Para o procurador-geral, os casos difíceis hão de ser solucionados projetando-se as consequências de cada interpretação alternativa. “No caso vertente, o eventual provimento do agravo regimental terá consequências nefastas à economia. Contudo, cabe ao Judiciário buscar os melhores resultados para o futuro, mormente durante uma pandemia”, sustenta.

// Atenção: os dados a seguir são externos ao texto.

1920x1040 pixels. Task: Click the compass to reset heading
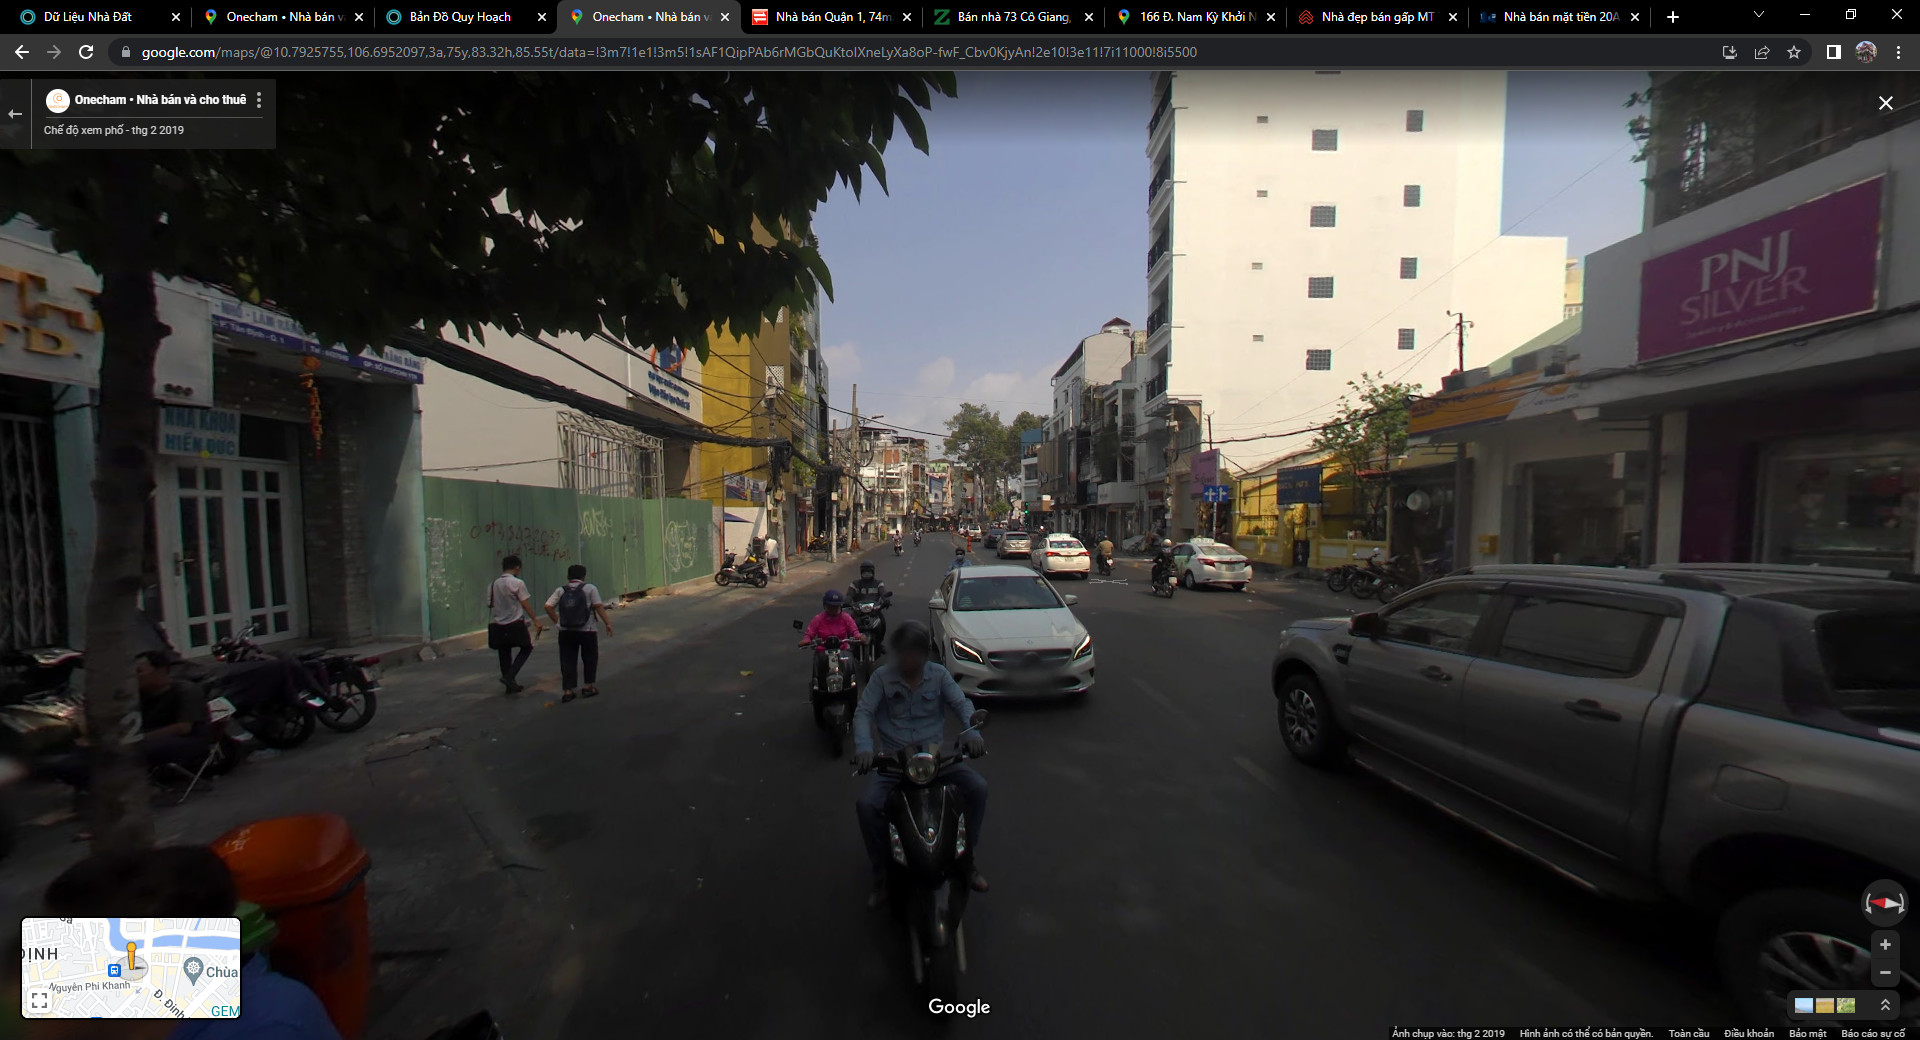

Entenda o caso – Em 1986, o Instituto Nacional de Colonização e Reforma Agrária (Incra) ajuizou ação de desapropriação em face de particulares, pleiteando o reconhecimento do domínio da União em relação às terras da sociedade empresária agravante. Em 2003, ainda durante o curso da ação judicial expropriatória, foi expedida a Portaria 1.128/2003, pelo Ministério da Justiça, que reconheceu a área litigiosa como Reserva Indígena Ibirama La-Klãnõ. Em outubro de 2009, a ação de desapropriação proposta pelo Incra transitou em julgado. O título executivo originou sete processos judiciais, cada qual gerando a liquidação de indenização para pessoas distintas, ou seja, de maneira individualizada. A União foi condenada ao pagamento de indenização aos réus mediante a imediata emissão de Títulos da Dívida Agrária (TDAs), no valor de R$ 34,9 milhões.

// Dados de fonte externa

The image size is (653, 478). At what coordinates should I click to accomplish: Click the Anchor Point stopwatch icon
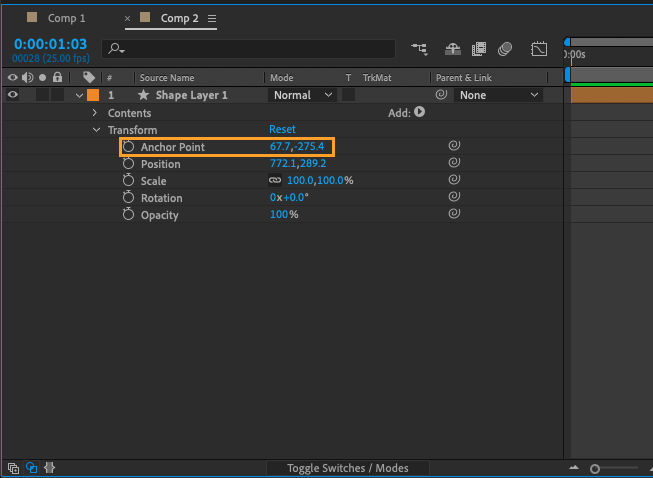coord(128,147)
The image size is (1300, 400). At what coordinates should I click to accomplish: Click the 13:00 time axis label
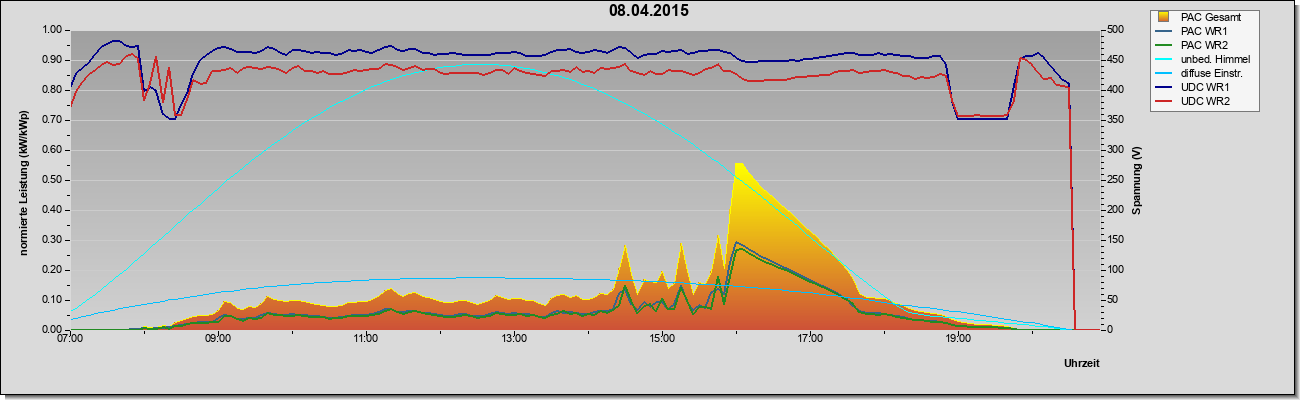point(514,340)
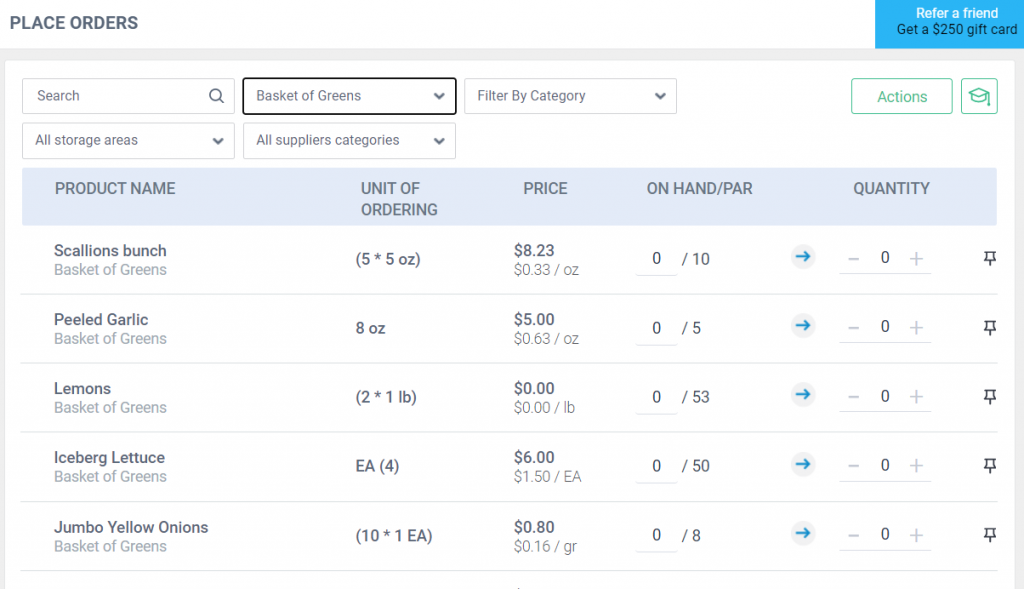Click the arrow icon for Jumbo Yellow Onions
1024x589 pixels.
pyautogui.click(x=802, y=534)
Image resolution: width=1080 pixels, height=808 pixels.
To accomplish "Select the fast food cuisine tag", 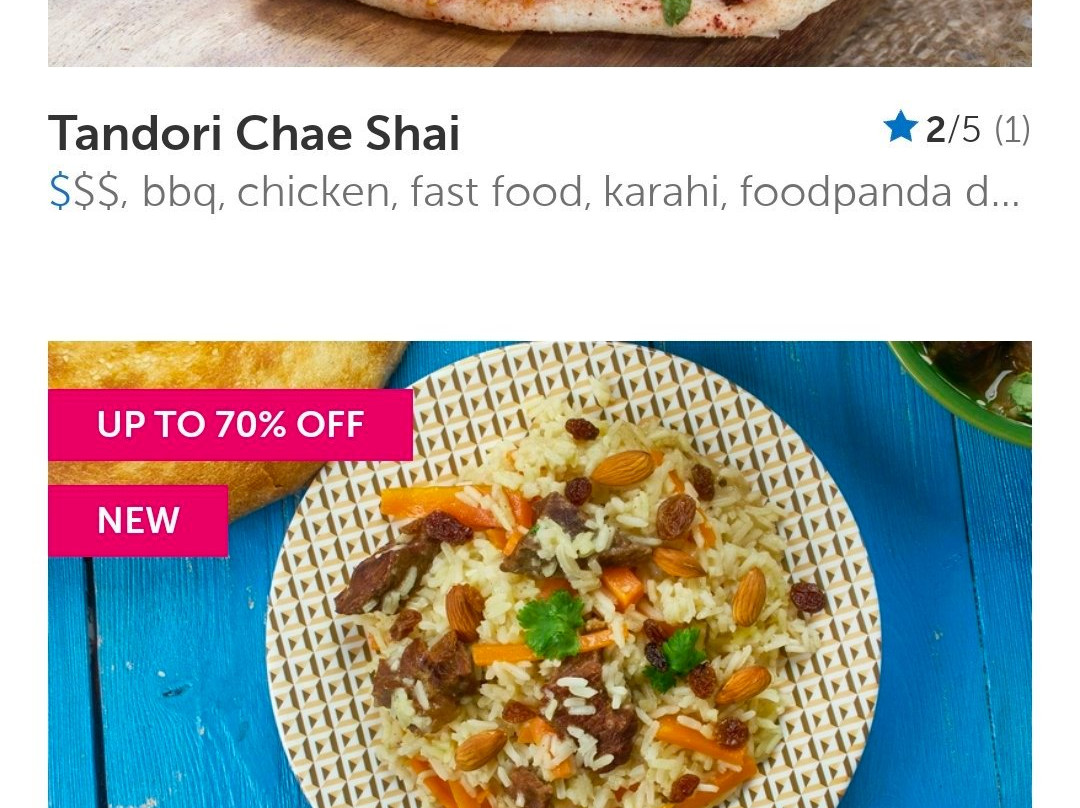I will [x=495, y=191].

O Incra apresentou pedido de suspensão de execução à 3ª Vara Federal da Seção Judiciária do Estado de Santa Catarina e ao Superior Tribunal de Justiça (STJ) , que negaram o pedido. A autarquia ajuizou, então,  perante o STF uma suspensão liminar contra o pedido de urgência na concessão da medida, o que foi acolhido pelo presidente da Corte, ministro Dias Toffoli, decisão que é o objeto do agravo regimental em análise.